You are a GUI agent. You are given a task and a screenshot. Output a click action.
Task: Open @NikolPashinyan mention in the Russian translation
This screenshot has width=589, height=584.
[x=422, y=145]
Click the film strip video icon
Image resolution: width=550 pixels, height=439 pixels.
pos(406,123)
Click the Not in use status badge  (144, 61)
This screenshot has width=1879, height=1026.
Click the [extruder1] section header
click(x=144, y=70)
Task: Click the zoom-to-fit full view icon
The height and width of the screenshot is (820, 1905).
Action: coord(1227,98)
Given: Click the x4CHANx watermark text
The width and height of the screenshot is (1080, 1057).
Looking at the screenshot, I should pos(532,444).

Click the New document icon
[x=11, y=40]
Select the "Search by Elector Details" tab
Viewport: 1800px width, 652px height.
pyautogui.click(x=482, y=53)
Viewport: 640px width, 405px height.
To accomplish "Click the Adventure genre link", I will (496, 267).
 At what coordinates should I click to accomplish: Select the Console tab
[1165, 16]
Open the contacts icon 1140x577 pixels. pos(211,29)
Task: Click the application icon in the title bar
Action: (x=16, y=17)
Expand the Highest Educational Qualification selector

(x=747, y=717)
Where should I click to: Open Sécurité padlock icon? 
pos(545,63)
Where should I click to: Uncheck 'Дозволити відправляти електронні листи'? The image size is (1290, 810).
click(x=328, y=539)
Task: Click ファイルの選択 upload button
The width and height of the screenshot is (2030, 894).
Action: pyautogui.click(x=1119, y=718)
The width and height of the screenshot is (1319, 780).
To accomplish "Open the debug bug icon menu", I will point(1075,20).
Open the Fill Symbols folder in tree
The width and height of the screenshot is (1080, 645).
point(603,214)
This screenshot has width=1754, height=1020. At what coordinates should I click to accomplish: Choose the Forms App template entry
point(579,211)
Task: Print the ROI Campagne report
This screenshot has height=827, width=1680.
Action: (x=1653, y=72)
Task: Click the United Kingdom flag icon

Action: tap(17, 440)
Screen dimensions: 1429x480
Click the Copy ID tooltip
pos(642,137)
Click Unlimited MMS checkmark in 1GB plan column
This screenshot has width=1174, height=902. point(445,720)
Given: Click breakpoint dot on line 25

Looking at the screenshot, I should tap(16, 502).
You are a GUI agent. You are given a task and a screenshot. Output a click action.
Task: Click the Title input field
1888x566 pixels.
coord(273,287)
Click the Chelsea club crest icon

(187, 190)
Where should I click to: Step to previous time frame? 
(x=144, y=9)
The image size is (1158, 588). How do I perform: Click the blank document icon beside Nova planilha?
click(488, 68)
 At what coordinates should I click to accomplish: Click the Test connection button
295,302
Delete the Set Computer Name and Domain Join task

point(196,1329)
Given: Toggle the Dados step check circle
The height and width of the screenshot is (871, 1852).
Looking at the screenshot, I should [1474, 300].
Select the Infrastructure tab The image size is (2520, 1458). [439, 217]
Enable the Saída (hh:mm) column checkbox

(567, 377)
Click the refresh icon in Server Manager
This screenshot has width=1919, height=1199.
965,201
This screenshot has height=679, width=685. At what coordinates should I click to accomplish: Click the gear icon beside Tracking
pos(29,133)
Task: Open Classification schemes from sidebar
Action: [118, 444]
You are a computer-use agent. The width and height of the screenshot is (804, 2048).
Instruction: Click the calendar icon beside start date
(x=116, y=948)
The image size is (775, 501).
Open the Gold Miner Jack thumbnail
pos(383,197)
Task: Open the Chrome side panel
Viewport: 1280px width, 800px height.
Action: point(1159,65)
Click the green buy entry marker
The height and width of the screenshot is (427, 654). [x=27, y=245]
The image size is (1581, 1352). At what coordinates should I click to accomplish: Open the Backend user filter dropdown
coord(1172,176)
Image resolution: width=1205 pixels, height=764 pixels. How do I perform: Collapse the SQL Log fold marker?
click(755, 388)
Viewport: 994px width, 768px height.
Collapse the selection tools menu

GIVEN TASK:
Edit the records above so that each occurrence of "Viewport" becomes "Display", and leave every other part of the records unchanged.

TASK ANSWER:
You are a GUI agent. You are given a task and a screenshot. Output a click action.
Task: Open @NikolPashinyan mention in the Russian translation
This screenshot has width=589, height=584.
[x=422, y=145]
Click the film strip video icon
Image resolution: width=550 pixels, height=439 pixels.
pos(406,123)
Click the Not in use status badge  (144, 61)
This screenshot has width=1879, height=1026.
Click the [extruder1] section header
click(x=144, y=70)
Task: Click the zoom-to-fit full view icon
The height and width of the screenshot is (820, 1905).
Action: coord(1227,98)
Given: Click the x4CHANx watermark text
The width and height of the screenshot is (1080, 1057).
Looking at the screenshot, I should pos(532,444).

Click the New document icon
[x=11, y=40]
Select the "Search by Elector Details" tab
Display: 1800px width, 652px height.
pyautogui.click(x=482, y=53)
Display: 640px width, 405px height.
To accomplish "Click the Adventure genre link", I will (496, 267).
 At what coordinates should I click to accomplish: Select the Console tab
[1165, 16]
Open the contacts icon 1140x577 pixels. pos(211,29)
Task: Click the application icon in the title bar
Action: (x=16, y=17)
Expand the Highest Educational Qualification selector

(x=747, y=717)
Where should I click to: Open Sécurité padlock icon? 
pos(545,63)
Where should I click to: Uncheck 'Дозволити відправляти електронні листи'? The image size is (1290, 810).
click(x=328, y=539)
Task: Click ファイルの選択 upload button
The width and height of the screenshot is (2030, 894).
Action: pyautogui.click(x=1119, y=718)
The width and height of the screenshot is (1319, 780).
To accomplish "Open the debug bug icon menu", I will point(1075,20).
Open the Fill Symbols folder in tree
The width and height of the screenshot is (1080, 645).
point(603,214)
This screenshot has width=1754, height=1020. At what coordinates should I click to accomplish: Choose the Forms App template entry
point(579,211)
Task: Print the ROI Campagne report
This screenshot has height=827, width=1680.
Action: (x=1653, y=72)
Task: Click the United Kingdom flag icon

Action: tap(17, 440)
Screen dimensions: 1429x480
Click the Copy ID tooltip
pos(642,137)
Click Unlimited MMS checkmark in 1GB plan column
This screenshot has width=1174, height=902. point(445,720)
Given: Click breakpoint dot on line 25

Looking at the screenshot, I should tap(16, 502).
You are a GUI agent. You are given a task and a screenshot. Output a click action.
Task: Click the Title input field
1888x566 pixels.
coord(273,287)
Click the Chelsea club crest icon

(187, 190)
Where should I click to: Step to previous time frame? 
(x=144, y=9)
The image size is (1158, 588). How do I perform: Click the blank document icon beside Nova planilha?
click(488, 68)
 At what coordinates should I click to accomplish: Click the Test connection button
295,302
Delete the Set Computer Name and Domain Join task

point(196,1329)
Given: Toggle the Dados step check circle
The height and width of the screenshot is (871, 1852).
Looking at the screenshot, I should [1474, 300].
Select the Infrastructure tab The image size is (2520, 1458). [439, 217]
Enable the Saída (hh:mm) column checkbox

(567, 377)
Click the refresh icon in Server Manager
This screenshot has width=1919, height=1199.
965,201
This screenshot has height=679, width=685. At what coordinates should I click to accomplish: Click the gear icon beside Tracking
pos(29,133)
Task: Open Classification schemes from sidebar
Action: [118, 444]
You are a computer-use agent. The width and height of the screenshot is (804, 2048).
Instruction: Click the calendar icon beside start date
(x=116, y=948)
The image size is (775, 501).
Open the Gold Miner Jack thumbnail
pos(383,197)
Task: Open the Chrome side panel
Display: 1280px width, 800px height.
Action: point(1159,65)
Click the green buy entry marker
The height and width of the screenshot is (427, 654). [x=27, y=245]
The image size is (1581, 1352). At what coordinates should I click to accomplish: Open the Backend user filter dropdown
coord(1172,176)
Image resolution: width=1205 pixels, height=764 pixels. How do I perform: Collapse the SQL Log fold marker?
click(755, 388)
Display: 994px width, 768px height.
Collapse the selection tools menu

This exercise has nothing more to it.